*What the task requires*: Leaving out all pictures, retype the records exactly.

*Records*:
☆ ☆ ☆
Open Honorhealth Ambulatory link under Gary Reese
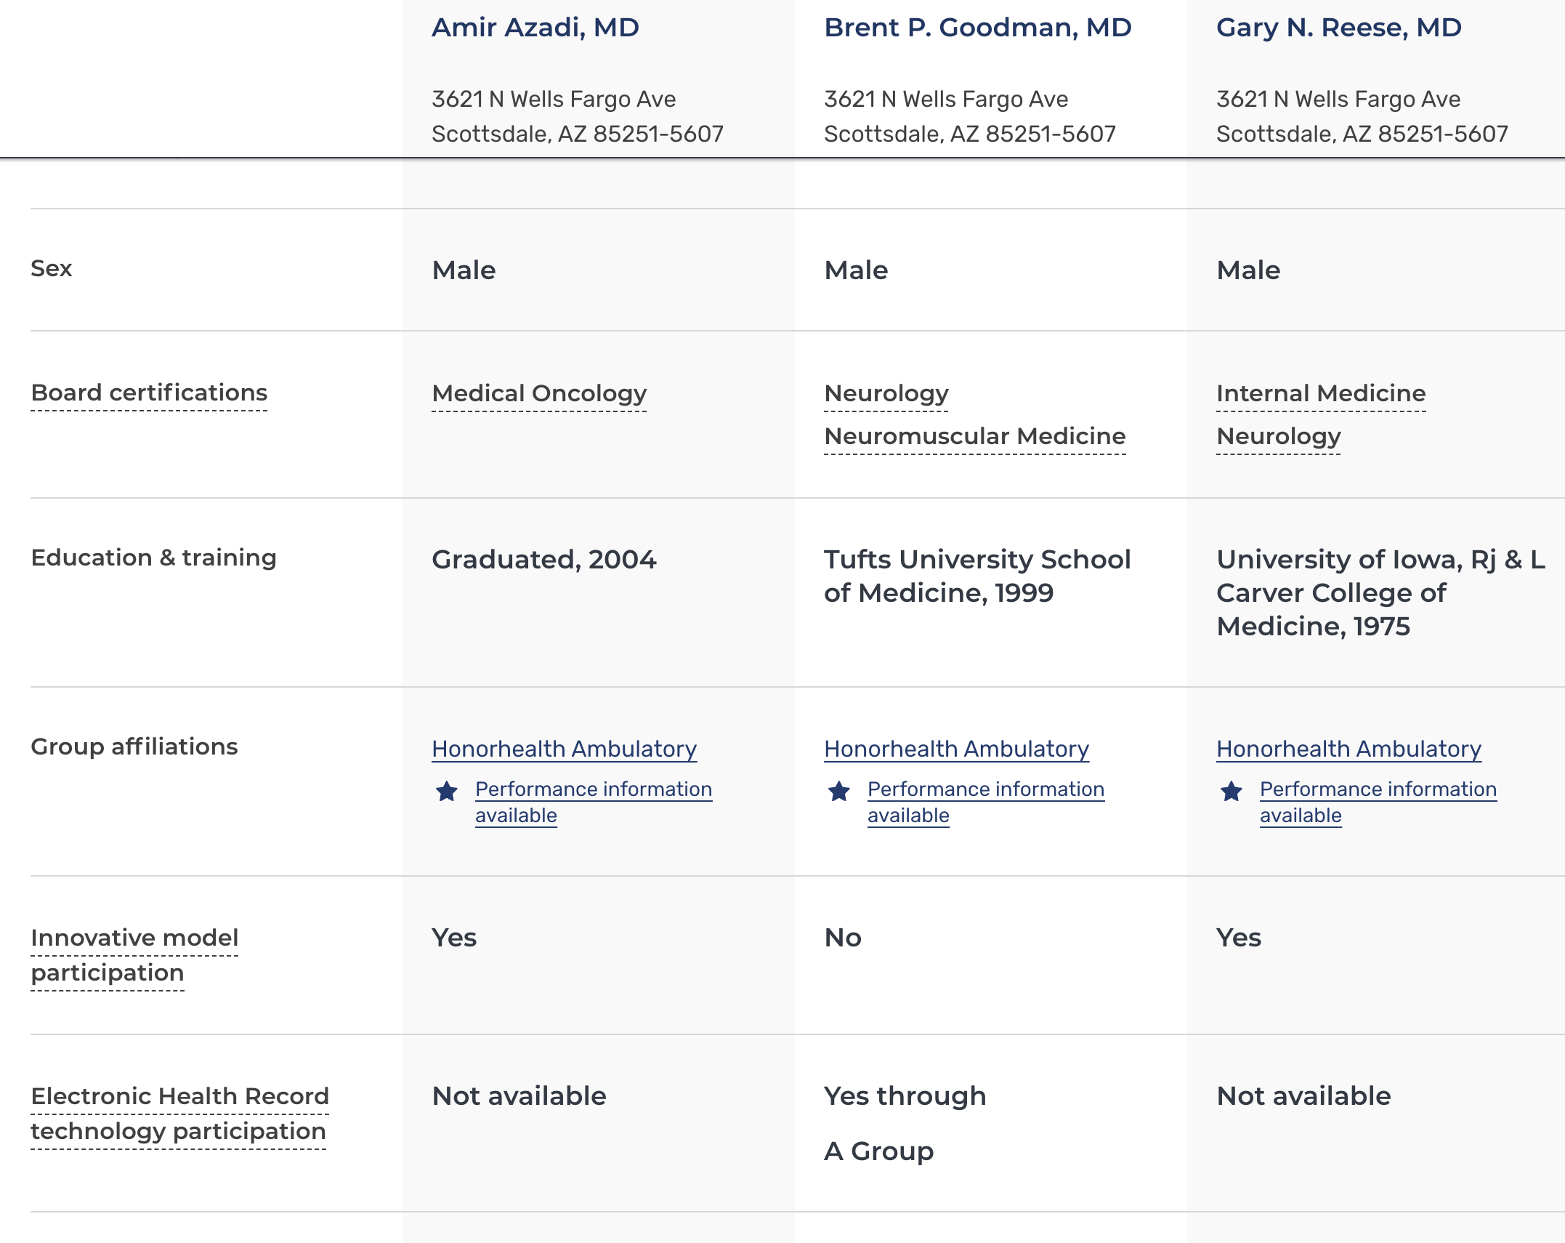Viewport: 1565px width, 1243px height. tap(1349, 749)
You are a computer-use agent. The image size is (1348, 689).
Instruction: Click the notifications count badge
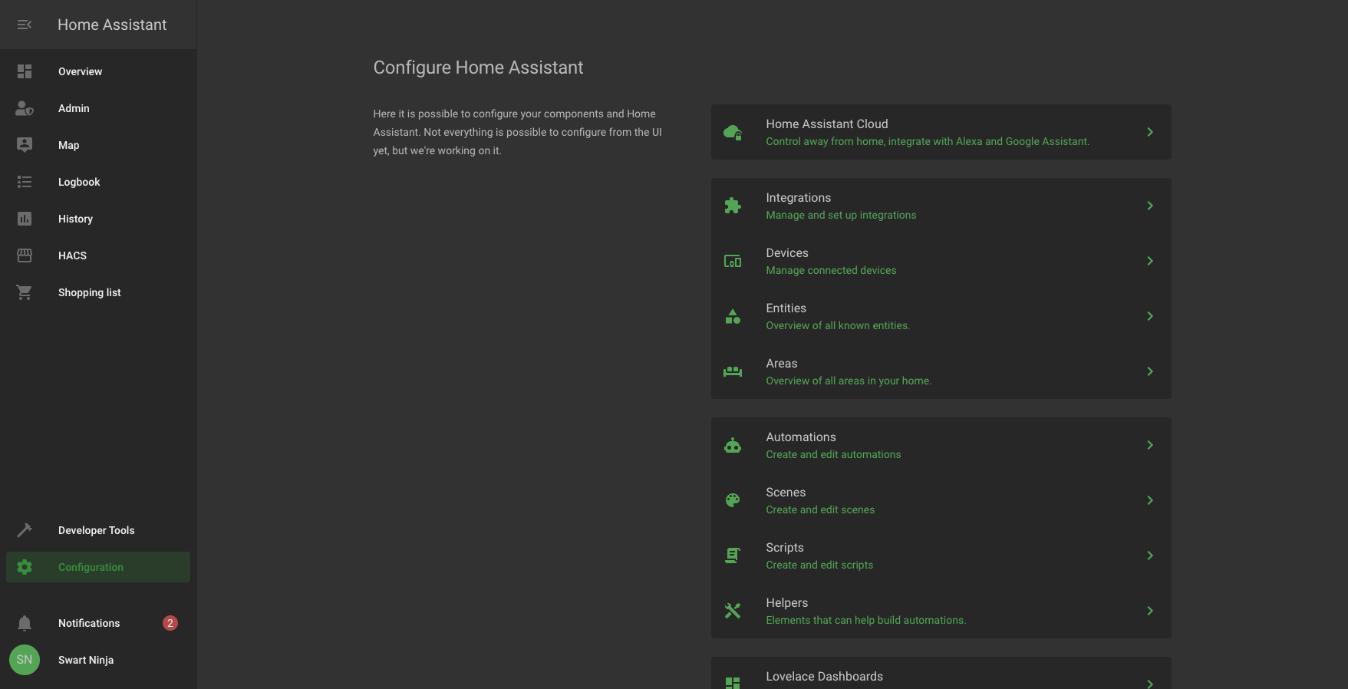[170, 623]
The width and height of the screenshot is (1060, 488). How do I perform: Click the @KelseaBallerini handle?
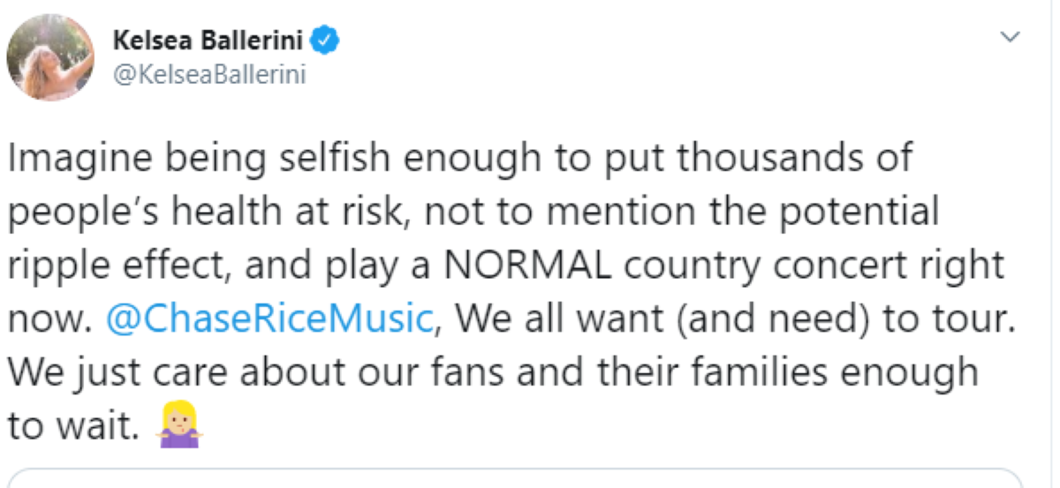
☆ ☆ ☆
*Exercise solution*:
Open Honorhealth Ambulatory link under Gary Reese
Viewport: 1565px width, 1243px height. tap(1349, 749)
You are a computer-use agent. The image size is (1348, 689).
Instruction: Click the notifications count badge
[170, 623]
The width and height of the screenshot is (1060, 488). How do I perform: Click the @KelseaBallerini handle?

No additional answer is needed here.